Como no gramado, onde levantou para abraçar e parabenizar o jovem Lamine Yamal logo após a cerimônia de premiação, Messi voltou a honrar o espírito esportivo.
“Também quero parabenizar a Espanha pela conquista do campeonato”, concluiu o camisa 10.
Nos bastidores da AFA, o discurso oficial é de reconhecimento e gratidão pelo ciclo que pode ter marcado a despedida de Messi da seleção. O jogador ainda não confirmou se deixará definitivamente a equipe, mas a comissão técnica entende que o momento de decisão será respeitado. Enquanto isso, a federação avalia o calendário de amistosos pós-Mundial, que servirá para dar rodagem a novos talentos e iniciar a transição pensando em 2030.
Com 181 partidas e 123 gols pela Albiceleste, Messi encerrou a competição no Catar como vice-artilheiro, atrás apenas do espanhol Ferrán Torres.

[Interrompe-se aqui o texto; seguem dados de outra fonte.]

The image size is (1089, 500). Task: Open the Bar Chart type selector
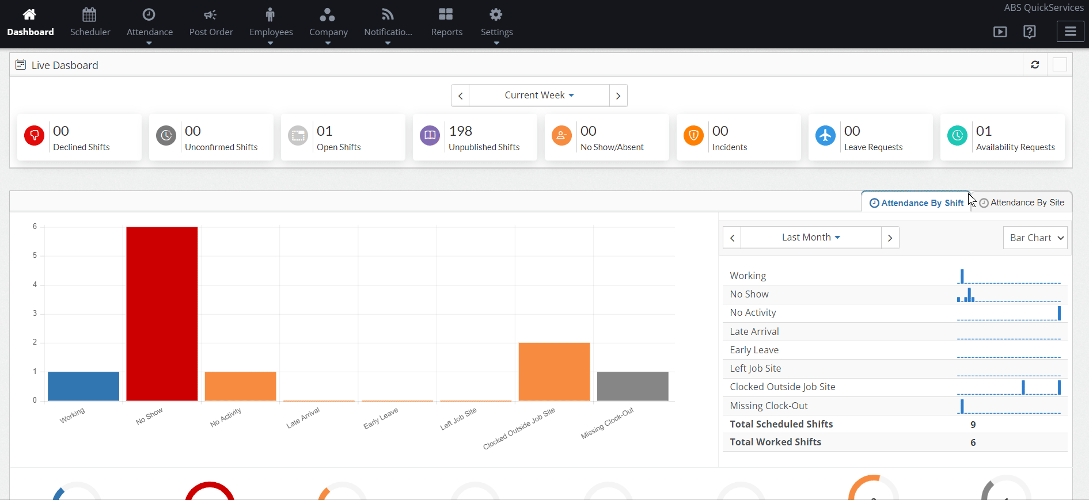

O camisa 10 balançou as redes seis vezes e distribuiu quatro assistências durante a campanha.
A derrota para a Espanha foi apenas a segunda da Argentina sob o comando de Lionel Scaloni em Copas do Mundo. Mesmo abatido, o treinador elogiou a postura do ídolo:
“Ele foi o primeiro a levantar nossos jogadores. É exemplo de liderança e merece todos os aplausos”, disse Scaloni ainda na zona mista.
O elenco argentino desembarcará em Buenos Aires na madrugada de terça para quarta. Uma recepção discreta está programada no Aeroporto de Ezeiza, já que a AFA e os próprios atletas pediram um retorno sem grandes festas, respeitando o sentimento de frustração que ainda paira sobre a delegação.